Okay, I haven't seen the movie. I'm thinking, it just won't be as good as the book. It's because I liked the book so much that I'm not real inclined to see the movie, because I think I'll be disappointed.

Interestingly, looking at the critics reviews at Yahoo Movies, one says "If you liked the book, you'll be fine" and another "...can't help but fail to measure up to its literary predecessor". Maybe it depends on the person. Me, I do fear for me it would be the latter.

As for some of the ideas presented by the characters in the book (like I said, I haven't seen the movie, though one hopes that the same ideas are presented in the movie), well, I tend to be an open minded sceptic. I ain't going to assume that because a character in Dan Brown's book says it's so, that it's indeed so. But, unless I know otherwise, I'll keep an open mind.

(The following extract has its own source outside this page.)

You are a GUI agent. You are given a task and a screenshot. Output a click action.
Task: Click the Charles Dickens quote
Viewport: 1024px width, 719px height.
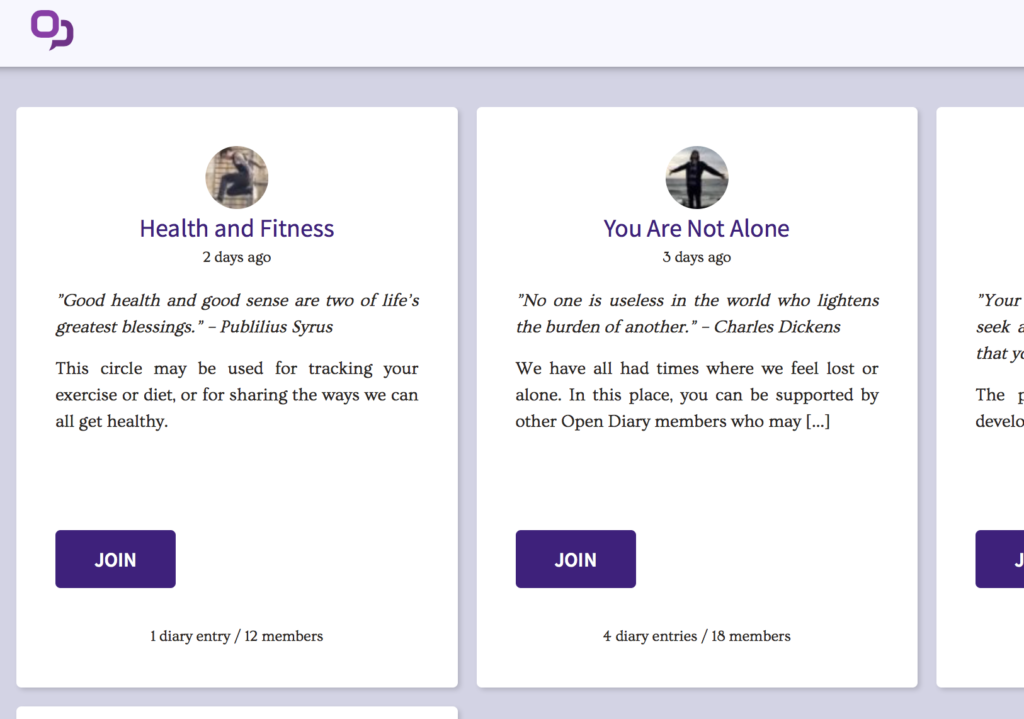click(697, 313)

As for Jesus being married, so far as I know there is no evidence at all that Jesus was celibate. It's a projection, I think. Being used to a celibate priesthood, and, in the absence of any direct reference to Jesus being married or single, it's easy to assume Jesus was single without thinking about it. (And I understand that the celibate priesthood doesn't go back to the beginning of Christianity, but does go back to before the protestant reformation.) And, heck, how many people would assume that Peter was celibate? But, hey, wait, Jesus cured Peter's mother-in-law. And St. Paul in one of his letter mentions Peter being married. So, if in the case of Peter, lack of mention of a wife in the gospels doesn't mean he wasn't married, couldn't it be the same for Jesus? And, from what I've read, not being married would have been rather unusual at the time.

Actually, for me, the fact that St. Paul, when talking about his own celebacy, doesn't ever tell us Jesus was single, well, that definitely seems to suggest that Jesus was likely married. Emulating Jesus is not a reason St. Paul ever gives in support of celibacy.

Okay, Jesus being married but his wife never being mentioned is one thing. And believable. But the idea of Jesus specifically being married to Mary Magdalene is a different situation. If that's so, then you have the case of all 4 gospels mentioning Jesus' wife, but not bothering to mention that she's his wife. I personally find that idea a little odd. On the other hand, I have somewhere read a plausible sounding explanation for that.

As for the idea of the sacred feminine, I think that would be interesting to read more about, but it's not a major interest of mine.

Anyway, that's my thoughts on the matter.